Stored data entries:
☆ ☆ ☆

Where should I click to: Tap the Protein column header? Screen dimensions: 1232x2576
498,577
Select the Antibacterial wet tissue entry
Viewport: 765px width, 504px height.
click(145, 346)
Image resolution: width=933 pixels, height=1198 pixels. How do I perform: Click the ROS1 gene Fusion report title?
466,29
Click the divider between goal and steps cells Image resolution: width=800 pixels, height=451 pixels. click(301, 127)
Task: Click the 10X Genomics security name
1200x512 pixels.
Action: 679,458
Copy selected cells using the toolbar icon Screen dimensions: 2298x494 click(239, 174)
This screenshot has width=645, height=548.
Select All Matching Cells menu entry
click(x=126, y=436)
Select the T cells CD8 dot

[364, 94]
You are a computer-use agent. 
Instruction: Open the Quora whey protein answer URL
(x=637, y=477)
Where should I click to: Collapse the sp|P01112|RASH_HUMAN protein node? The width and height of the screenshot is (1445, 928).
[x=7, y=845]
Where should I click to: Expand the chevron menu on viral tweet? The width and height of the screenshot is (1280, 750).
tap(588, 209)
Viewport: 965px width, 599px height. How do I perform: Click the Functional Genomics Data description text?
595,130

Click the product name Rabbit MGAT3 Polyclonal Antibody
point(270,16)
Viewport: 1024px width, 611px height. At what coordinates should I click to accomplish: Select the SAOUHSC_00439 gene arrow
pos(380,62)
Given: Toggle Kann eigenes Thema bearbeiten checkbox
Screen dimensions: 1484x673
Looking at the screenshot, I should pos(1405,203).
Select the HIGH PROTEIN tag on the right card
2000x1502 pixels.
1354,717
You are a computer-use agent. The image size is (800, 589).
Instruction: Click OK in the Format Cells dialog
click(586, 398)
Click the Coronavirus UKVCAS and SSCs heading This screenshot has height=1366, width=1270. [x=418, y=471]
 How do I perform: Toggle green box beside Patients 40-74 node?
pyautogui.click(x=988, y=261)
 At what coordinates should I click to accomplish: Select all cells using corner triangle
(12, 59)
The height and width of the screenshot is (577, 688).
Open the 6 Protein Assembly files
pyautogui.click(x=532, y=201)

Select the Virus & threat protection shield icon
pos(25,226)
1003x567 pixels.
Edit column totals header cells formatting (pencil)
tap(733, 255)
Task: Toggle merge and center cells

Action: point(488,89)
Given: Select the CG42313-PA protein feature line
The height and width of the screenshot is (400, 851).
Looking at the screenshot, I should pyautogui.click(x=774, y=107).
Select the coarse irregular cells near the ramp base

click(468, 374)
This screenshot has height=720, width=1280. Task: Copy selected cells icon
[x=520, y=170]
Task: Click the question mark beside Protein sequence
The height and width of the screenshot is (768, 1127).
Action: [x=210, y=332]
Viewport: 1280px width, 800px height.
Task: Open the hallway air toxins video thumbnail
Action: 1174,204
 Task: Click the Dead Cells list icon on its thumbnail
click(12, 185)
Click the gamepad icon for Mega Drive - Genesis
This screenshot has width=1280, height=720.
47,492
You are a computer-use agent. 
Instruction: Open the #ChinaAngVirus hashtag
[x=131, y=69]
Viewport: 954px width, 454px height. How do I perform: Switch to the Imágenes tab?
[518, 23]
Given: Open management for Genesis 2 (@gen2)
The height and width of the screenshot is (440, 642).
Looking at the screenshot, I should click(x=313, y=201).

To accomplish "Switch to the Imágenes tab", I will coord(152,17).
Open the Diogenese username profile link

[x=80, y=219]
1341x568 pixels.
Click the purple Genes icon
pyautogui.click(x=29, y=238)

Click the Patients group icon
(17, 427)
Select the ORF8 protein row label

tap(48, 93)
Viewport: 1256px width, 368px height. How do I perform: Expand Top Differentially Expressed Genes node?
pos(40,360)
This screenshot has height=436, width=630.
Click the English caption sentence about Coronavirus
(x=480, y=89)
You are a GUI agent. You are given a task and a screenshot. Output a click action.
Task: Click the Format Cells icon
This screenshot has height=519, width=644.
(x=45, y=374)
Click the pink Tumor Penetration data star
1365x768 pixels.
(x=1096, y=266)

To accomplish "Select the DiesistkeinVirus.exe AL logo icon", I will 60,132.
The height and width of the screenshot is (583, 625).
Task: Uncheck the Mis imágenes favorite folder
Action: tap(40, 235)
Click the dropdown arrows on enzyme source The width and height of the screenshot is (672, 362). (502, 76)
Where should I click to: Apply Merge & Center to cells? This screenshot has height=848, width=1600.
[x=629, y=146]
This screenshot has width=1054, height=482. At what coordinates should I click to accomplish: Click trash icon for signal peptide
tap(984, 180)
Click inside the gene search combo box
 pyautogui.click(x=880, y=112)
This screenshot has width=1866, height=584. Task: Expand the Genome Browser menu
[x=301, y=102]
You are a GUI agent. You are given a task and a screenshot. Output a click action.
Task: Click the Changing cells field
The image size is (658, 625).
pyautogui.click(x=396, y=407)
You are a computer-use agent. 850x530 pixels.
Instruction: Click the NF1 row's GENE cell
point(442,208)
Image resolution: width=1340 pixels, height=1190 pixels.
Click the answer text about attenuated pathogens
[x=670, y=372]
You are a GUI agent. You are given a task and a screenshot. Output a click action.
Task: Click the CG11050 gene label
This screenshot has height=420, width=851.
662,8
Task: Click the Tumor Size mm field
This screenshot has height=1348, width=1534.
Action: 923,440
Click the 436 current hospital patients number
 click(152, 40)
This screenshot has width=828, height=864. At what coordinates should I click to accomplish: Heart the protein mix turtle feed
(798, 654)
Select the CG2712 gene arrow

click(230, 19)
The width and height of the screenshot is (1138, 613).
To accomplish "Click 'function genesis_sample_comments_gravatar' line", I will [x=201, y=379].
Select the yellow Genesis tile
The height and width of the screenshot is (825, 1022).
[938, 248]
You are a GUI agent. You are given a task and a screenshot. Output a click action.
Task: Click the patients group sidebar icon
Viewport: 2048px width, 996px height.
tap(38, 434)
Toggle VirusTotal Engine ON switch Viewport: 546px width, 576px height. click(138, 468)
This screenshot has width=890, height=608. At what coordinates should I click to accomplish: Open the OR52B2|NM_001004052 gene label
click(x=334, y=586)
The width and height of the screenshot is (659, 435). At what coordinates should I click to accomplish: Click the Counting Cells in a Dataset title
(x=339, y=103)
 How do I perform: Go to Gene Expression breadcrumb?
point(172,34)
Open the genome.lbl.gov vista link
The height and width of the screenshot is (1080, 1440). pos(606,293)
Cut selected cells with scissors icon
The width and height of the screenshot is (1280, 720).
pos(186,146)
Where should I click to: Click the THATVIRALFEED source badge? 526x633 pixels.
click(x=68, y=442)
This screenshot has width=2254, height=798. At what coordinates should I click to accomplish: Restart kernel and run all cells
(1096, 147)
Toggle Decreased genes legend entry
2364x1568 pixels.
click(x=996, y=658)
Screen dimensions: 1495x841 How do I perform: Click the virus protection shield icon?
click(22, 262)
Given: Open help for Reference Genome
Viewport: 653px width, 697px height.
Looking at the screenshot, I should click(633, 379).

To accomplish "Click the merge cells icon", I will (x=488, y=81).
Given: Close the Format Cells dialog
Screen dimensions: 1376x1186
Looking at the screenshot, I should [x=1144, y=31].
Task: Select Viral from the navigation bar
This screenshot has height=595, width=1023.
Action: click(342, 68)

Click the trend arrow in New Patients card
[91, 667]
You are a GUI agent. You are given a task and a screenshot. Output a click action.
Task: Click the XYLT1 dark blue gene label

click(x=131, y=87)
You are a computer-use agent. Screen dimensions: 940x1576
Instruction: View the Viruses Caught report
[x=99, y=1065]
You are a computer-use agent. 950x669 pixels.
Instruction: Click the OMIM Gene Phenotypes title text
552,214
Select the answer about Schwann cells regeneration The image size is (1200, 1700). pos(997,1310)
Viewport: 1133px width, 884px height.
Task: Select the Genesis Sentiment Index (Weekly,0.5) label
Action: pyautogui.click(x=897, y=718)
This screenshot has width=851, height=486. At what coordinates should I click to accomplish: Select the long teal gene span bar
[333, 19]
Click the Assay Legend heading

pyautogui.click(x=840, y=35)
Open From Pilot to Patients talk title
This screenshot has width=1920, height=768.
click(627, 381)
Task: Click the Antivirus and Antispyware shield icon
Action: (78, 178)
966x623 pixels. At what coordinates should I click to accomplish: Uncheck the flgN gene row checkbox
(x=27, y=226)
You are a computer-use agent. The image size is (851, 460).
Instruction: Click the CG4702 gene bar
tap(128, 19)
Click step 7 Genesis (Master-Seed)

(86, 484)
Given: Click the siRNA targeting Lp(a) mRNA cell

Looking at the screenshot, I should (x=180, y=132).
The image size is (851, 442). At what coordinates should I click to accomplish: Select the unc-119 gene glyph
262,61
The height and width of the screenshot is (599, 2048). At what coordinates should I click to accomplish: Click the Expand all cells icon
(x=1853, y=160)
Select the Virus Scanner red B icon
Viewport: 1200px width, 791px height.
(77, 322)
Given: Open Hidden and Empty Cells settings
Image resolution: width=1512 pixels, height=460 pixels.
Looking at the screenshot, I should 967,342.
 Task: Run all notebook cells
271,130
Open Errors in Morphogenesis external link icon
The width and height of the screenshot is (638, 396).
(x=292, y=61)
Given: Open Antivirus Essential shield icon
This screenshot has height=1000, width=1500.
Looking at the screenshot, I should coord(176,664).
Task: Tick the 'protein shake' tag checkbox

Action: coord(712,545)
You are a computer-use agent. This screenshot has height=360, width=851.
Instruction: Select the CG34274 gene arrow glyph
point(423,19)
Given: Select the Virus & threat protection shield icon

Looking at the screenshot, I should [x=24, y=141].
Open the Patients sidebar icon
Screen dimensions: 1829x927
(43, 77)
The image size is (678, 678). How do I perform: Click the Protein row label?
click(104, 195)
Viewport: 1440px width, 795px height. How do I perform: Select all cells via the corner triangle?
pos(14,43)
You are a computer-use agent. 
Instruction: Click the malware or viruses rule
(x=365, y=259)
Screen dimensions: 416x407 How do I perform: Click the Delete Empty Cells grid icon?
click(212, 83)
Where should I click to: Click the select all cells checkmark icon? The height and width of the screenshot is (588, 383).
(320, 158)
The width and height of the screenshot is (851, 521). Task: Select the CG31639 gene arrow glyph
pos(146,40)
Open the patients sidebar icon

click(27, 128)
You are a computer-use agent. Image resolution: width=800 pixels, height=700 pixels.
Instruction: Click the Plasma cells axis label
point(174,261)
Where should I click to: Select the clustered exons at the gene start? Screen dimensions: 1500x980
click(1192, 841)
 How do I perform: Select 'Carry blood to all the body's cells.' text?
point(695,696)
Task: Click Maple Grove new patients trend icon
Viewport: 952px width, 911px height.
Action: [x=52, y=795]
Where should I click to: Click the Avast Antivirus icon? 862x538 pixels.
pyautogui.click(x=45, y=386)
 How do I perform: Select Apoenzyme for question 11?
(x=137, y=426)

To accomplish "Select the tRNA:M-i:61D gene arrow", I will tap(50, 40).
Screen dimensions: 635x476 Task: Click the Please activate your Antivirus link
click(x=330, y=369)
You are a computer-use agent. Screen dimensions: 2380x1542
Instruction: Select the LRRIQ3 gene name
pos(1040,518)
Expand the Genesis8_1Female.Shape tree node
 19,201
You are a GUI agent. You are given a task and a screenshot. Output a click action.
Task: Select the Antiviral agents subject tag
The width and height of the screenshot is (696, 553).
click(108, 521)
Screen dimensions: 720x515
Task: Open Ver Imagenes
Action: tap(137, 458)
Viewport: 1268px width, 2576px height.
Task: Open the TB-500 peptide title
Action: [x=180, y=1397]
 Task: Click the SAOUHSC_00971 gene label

☆ ☆ ☆

* WORK TO COMPLETE: All that is wanted is an exact copy of the lines above from the one with "You are a computer-use agent. 850x530 pixels." through the one with "Select the yellow Genesis tile", with both ends included.

* ANSWER BELOW:
You are a computer-use agent. 850x530 pixels.
Instruction: Click the NF1 row's GENE cell
point(442,208)
Image resolution: width=1340 pixels, height=1190 pixels.
Click the answer text about attenuated pathogens
[x=670, y=372]
You are a GUI agent. You are given a task and a screenshot. Output a click action.
Task: Click the CG11050 gene label
This screenshot has height=420, width=851.
662,8
Task: Click the Tumor Size mm field
This screenshot has height=1348, width=1534.
Action: 923,440
Click the 436 current hospital patients number
 click(152, 40)
This screenshot has width=828, height=864. At what coordinates should I click to accomplish: Heart the protein mix turtle feed
(798, 654)
Select the CG2712 gene arrow

click(230, 19)
The width and height of the screenshot is (1138, 613).
To accomplish "Click 'function genesis_sample_comments_gravatar' line", I will [x=201, y=379].
Select the yellow Genesis tile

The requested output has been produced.